------ Teks Bacaan ------
Benar saja, pada injury time, Coventry berhasil mendapatkan penalti setelah Aaron Wan-Bissaka melakukan handball di kotak terlarang. Haji Wright berhasil mengeksekusinya dengan baik dan memaksa MU bermain di babak tambahan waktu.

Mental Penulis terasa benar-benar hancur ketika Victor Torp mencetak gol pada menit 120+3 memanfaatkan counter attack. Untungnya, gol tersebut dianulir melalui VAR karena berbau offside. Pertandingan pun dilanjutkan ke babak adu penalti.

Sekali lagi, mental Penulis dibuat anjlok karena Casemiro sebagai penendang pertama MU gagal mencetak gol. Bau-bau kekalahan pun semakin tercium. Untungnya, Andre Onana juga berhasil menepis tendangan Callum O’Hare dengan sangat baik.

Penulis mulai bisa bernapas lega ketika tendangan Ben Sheaf tidak menemui titik sasaran. Rasmun Hojlund sebagai penentu berhasil melaksanakan tugasnya dengan baik dan membawa MU berhasil lolos ke final FA Cup untuk yang kedua kalinya secara berturut-turut.

Di babak final, MU akan menghadapi Manchester City yang sebelumnya berhasil mengalahkan Chelsea juga melalui babak adu penalti. Ini akan menjadi ulangan final musim 2022/2023, di mana City berhasil keluar menjadi juara dan mengunci treble winners di musim tersebut.

Tentu Penulis merasa was-was karena mau tidak mau harus diakui kalau klub tetangga tersebut lebih superior dibandingkan MU. Melawan City yang Coventry saja kesulitan, apalagi yang Manchester? Apalagi, MU seolah sedang “dikutuk” karena banyaknya pemain yang cedera.

Manchester United Seolah Dikutuk dengan Badai Cedera

Rashford Alami Cedera pada Pertandingan Kemarin (Manchester Evening News)
------
- _Tugas dan Latihan_
#1 Jawablah pertanyaan tentang teks laga Manchester United melawan Coventry ini:
(a) Siapa yang melakukan handball sehingga Coventry mendapat penalti?
(b) Siapa penendang pertama MU yang gagal mencetak gol dalam adu penalti?
(c) Klub mana yang akan dihadapi MU di babak final?
#2 Tulislah lanjutan teks tentang laga Manchester United melawan Coventry, dimulai dari akhir bagian yang tersedia.
Data yang disertakan tidak diperlukan untuk pengerjaan.
------ Cuplikan Data ------
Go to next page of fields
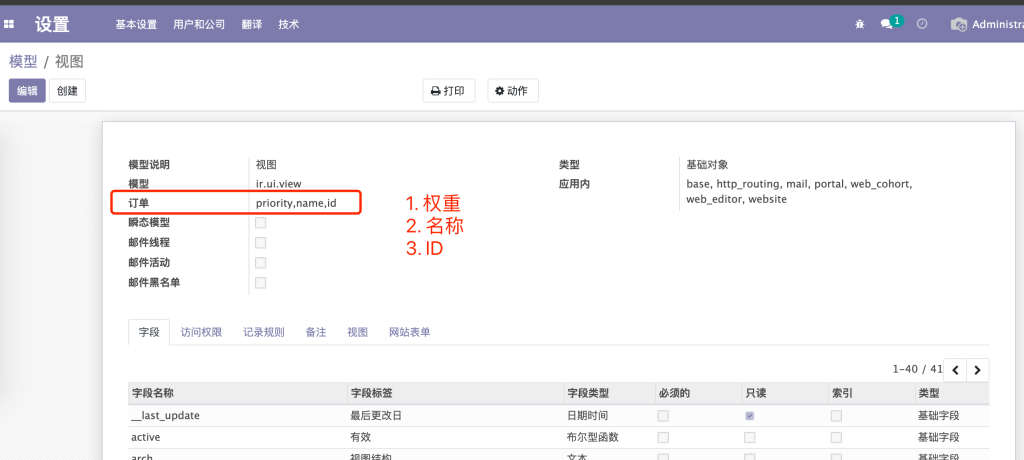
------
- _Jawaban Tugas_
#1
(a) Aaron Wan-Bissaka
(b) Casemiro
(c) Manchester City

#2
Alasan selalu bisa dicari-cari, termasuk mengapa MU bisa terlihat kewalahan ketika menghadapi tim sekelas Coventry City. Seperti sebelumnya, alasan yang paling mudah adalah banyaknya pemain MU yang cedera dan tidak bisa dimainkan.

Hal ini bisa dilihat dari line up kemarin, di mana Casemiro sampai dipasang menjadi bek karena setidaknya ada 5 bek MU yang cedera, yakni Lisandro Martinez, Victor Lindelof, Raphael Varane, Jonny Evans, hingga bek muda Willy Kambwala.

Jangan lupa, dua bek kiri MU yakni Luke Shaw dan Tyrell Malacia (yang tak pernah kelihatan hingga penggemar mencurigai kalau ia telah “meninggal”) juga sudah lama cedera, hingga MU harus menggunakan Wan-Bissaka untuk mengisi posisi tersebut.

Di posisi gelandang ada Mason Mount dan Sofyan Amrabat yang juga cedera. Di posisi striker, Anthony Martial juga tak terlihat fit untuk dimainkan, walaupun para penggemar pun tak terlalu mengharapkan keberadaannya.

Entah mengapa klub ini seperti dikutuk dengan jumlah cedera yang begitu banyak di musim ini dengan lebih dari 60 kasus cedera yang berbeda. Praktis, hanya tersisa Antony, Christian Eriksen, Amad Dialo, dan kiper Altay Bayindir di bangku cadangan yang berasal dari skuad senior.

Apalagi, di pertandingan kemarin Marcus Rashford dan Scott McTominay juga terlihat harus meninggalkan lapangan karena mengalami cedera. Seumur hidup menjadi penggemar MU, baru kali ini Penulis melihat tim ini dihantam badai cedera yang begitu masif.

Jika tidak ada pemain yang sembuh, maka di pertandingan selanjutnya kemungkinan besar MU akan menggunakan susunan pemain: Onana; Dalot, Casemiro, Maguire, Wan-Bissaka; Eriksen, Mainoo; Antony, Fernandes, Garnacho; Hojlund.

Bisa dilihat, pemain MU benar-benar habis! Jika prediksi formasi tersebut benar, maka bisa dipastikan kalau di pertandingan selanjutnya pemain cadangan MU akan diambil dari pemain akademi seperti yang sudah terjadi pada pertandingan kemarin.

Tim medis yang dimiliki MU pun sampai dipertanyakan oleh penggemar. Mengapa bisa para pemain begitu mudah cedera? Apalagi, tak jarang cedera tersebut berlangsung untuk jangka waktu yang sangat panjang. Lihat saja kasus Malacia yang tak terlihat rimbanya.

Di tengah badai cedera ini, Penulis masih bisa sedikit bersimpati kepada Erik ten Hag selaku pelatih. Rasanya siapapun pelatihnya, kalau dihadapkan situasi sulit seperti sekarang, tentu saja akan sulit untuk meraih hasil yang maksimal.

Namun, keputusan-keputusan ten Hag di lapangan sendiri kadang menimbulkan pertanyaan. Keputusannya untuk menarik Garnacho dan Mainoo di pertandingan kemarin dianggap blunder, apalagi ternyata Rashford dan McTominay alami cedera.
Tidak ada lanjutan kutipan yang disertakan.